• **Problem details**: Lines that contain the string "Anlässe" are the ones to list; copy all of them from the records.

Saved data entries
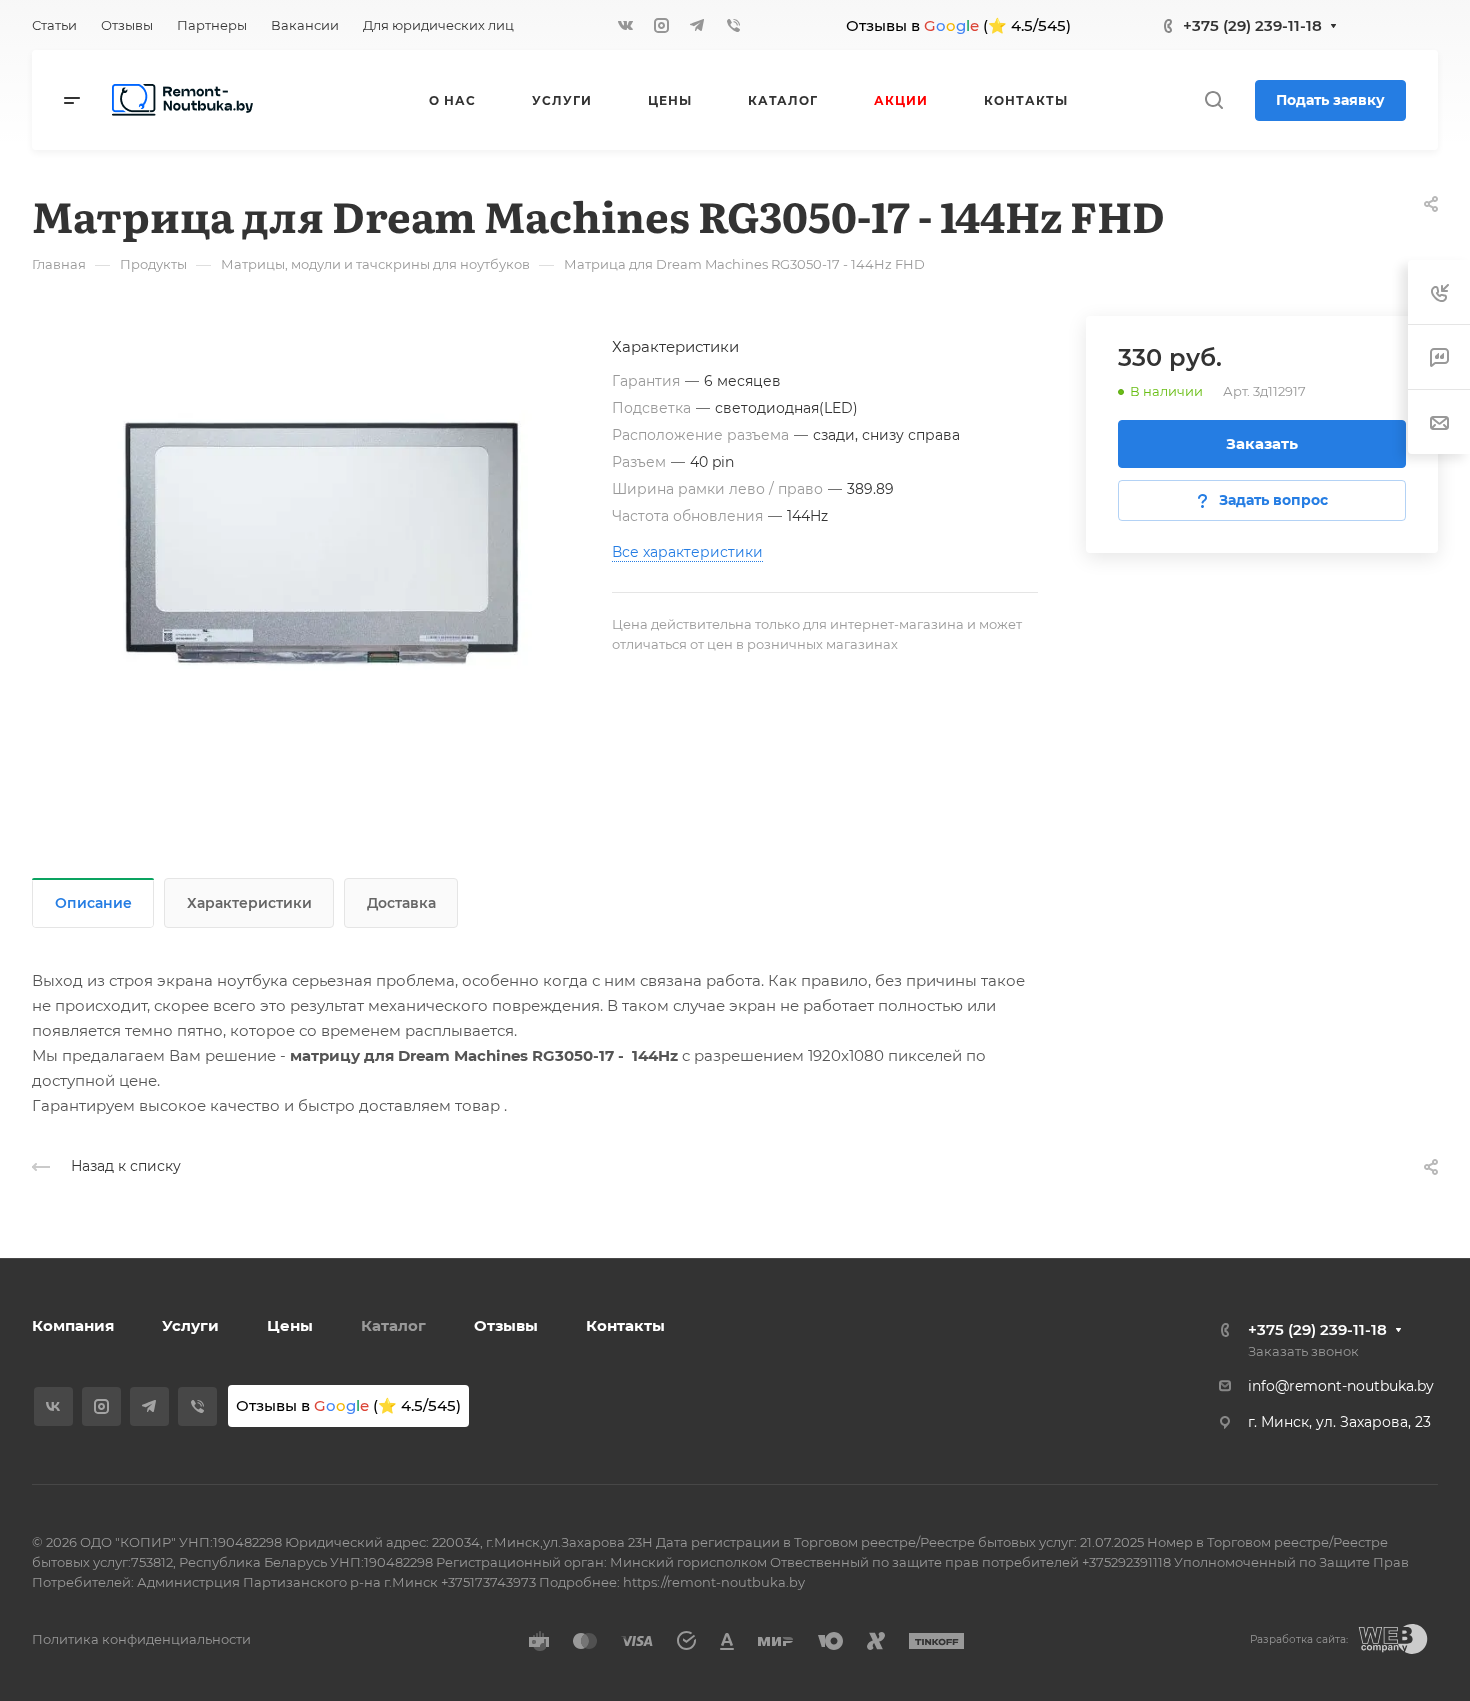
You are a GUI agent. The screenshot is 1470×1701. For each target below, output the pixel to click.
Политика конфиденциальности (141, 1639)
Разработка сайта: (1299, 1639)
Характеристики (249, 903)
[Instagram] (661, 25)
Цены (290, 1325)
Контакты (625, 1325)
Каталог (393, 1325)
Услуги (190, 1325)
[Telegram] (697, 25)
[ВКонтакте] (625, 25)
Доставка (401, 903)
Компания (73, 1325)
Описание (93, 903)
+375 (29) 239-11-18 (1252, 25)
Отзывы (506, 1325)
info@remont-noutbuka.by (1341, 1386)
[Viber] (733, 25)
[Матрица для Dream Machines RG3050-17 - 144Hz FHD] (322, 543)
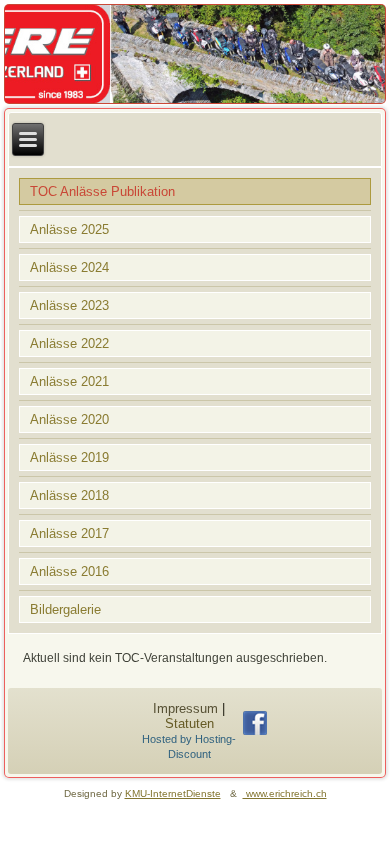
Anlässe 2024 (69, 267)
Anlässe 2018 (69, 495)
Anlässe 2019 (69, 457)
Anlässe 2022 (69, 343)
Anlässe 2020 (69, 419)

• **Exercise solution**:
Anlässe 2024 (69, 267)
Anlässe 2018 (69, 495)
Anlässe 2019 (69, 457)
Anlässe 2022 (69, 343)
Anlässe 2020 (69, 419)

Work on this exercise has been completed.